Suspected Islamic militants attacked a Nigerien military base in a two-pronged assault on Thursday that left at least 25 soldiers dead. Government forces killed 63 jihadists and destroyed several motorcycles. 

The attack took place in the town of Chinagodrar, which sits seven miles from Niger’s border with Mali.

Although no one has taken responsibility for this latest attack in the region, the Nigerien authorities believe that it is the work of the same Islamic State jihadist group that attacked Inates, about 112 miles west, where 71 Niger soldiers were killed in a December attack

The attack in Niger’s Tillaberi region came from two directions at approximately12:00 p.m. local time. The jihadists rode heavily armed vehicles that came from west of Chinagodrar, while “several dozen motorcycles” came from the Ikrafane forest east of the base.

The Nigerien Defense Ministry said that “the response with the combined air support of the Niger air force and partners made it possible to carry out strikes and rout the enemy outside our borders.” They added that government forces were conducting clearing operations and pushing the jihadists back. 

Radio France International (RFI) filed a report stating that a combination of French and American airstrikes helped turn the tide.

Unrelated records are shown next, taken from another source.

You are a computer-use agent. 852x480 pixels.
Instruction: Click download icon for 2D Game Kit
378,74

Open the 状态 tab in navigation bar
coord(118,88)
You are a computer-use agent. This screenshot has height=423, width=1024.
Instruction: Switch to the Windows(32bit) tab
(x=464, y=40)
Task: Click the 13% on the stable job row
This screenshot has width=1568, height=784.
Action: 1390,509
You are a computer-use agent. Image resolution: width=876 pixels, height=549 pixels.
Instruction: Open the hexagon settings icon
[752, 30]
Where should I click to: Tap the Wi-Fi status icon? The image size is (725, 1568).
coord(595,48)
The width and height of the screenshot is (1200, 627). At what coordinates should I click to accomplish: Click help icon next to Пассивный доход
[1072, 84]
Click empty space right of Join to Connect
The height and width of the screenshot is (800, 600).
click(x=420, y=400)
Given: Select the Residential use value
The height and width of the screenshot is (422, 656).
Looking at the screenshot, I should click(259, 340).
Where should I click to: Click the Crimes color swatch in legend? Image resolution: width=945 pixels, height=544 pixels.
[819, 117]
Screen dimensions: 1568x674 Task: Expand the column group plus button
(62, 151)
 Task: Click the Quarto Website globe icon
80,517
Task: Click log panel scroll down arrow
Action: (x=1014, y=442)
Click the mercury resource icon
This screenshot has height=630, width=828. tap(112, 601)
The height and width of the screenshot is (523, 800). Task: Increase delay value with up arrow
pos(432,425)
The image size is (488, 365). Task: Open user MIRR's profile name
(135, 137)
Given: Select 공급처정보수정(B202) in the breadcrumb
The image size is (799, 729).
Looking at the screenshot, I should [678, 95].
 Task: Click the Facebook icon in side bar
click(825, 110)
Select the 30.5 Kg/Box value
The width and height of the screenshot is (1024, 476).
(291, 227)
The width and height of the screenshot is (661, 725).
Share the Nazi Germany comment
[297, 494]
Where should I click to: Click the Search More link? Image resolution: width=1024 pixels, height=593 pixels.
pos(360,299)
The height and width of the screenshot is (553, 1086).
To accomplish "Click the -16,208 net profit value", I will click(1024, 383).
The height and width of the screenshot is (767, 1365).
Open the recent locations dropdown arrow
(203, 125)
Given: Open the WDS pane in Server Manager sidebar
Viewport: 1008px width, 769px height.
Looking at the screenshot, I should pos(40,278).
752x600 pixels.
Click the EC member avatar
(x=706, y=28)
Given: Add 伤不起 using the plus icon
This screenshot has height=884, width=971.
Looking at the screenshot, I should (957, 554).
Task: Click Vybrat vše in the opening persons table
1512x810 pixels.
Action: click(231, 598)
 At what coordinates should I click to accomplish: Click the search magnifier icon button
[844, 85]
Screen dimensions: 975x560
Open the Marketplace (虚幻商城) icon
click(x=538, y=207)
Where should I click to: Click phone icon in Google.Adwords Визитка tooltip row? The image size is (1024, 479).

According to the report, French Mirage 2000 jets were over the target area in 15 minutes while U.S drones hit the vehicular convoy with one strike and the motorcycle convoy with another. However, AFRICOM has reported that the United States conducted no airstrikes in either Niger or Mali.

As part of the counter-terrorist Operation Barkhane in the Sahel, the French operate three armed Reaper drones as well as four Mirage 2000-D fighter jets in Niamey, the capital of Niger which is almost 140 miles away. The United States also has an airbase (101) in Niamey and another (Nigerien AB 201) in Agadez. The CIA operates its own airbase for drones. 

Back in November, French President Emmanuel Macron said that France was “confirming and consolidating its commitment” to the G5 Sahel region that consists of Burkina Faso, Chad, Mauritania, Niger, and Mali. Macron’s plan is to revamp the G5 Sahel Joint Force (FCG5S) as well as beef up its Special Operations component.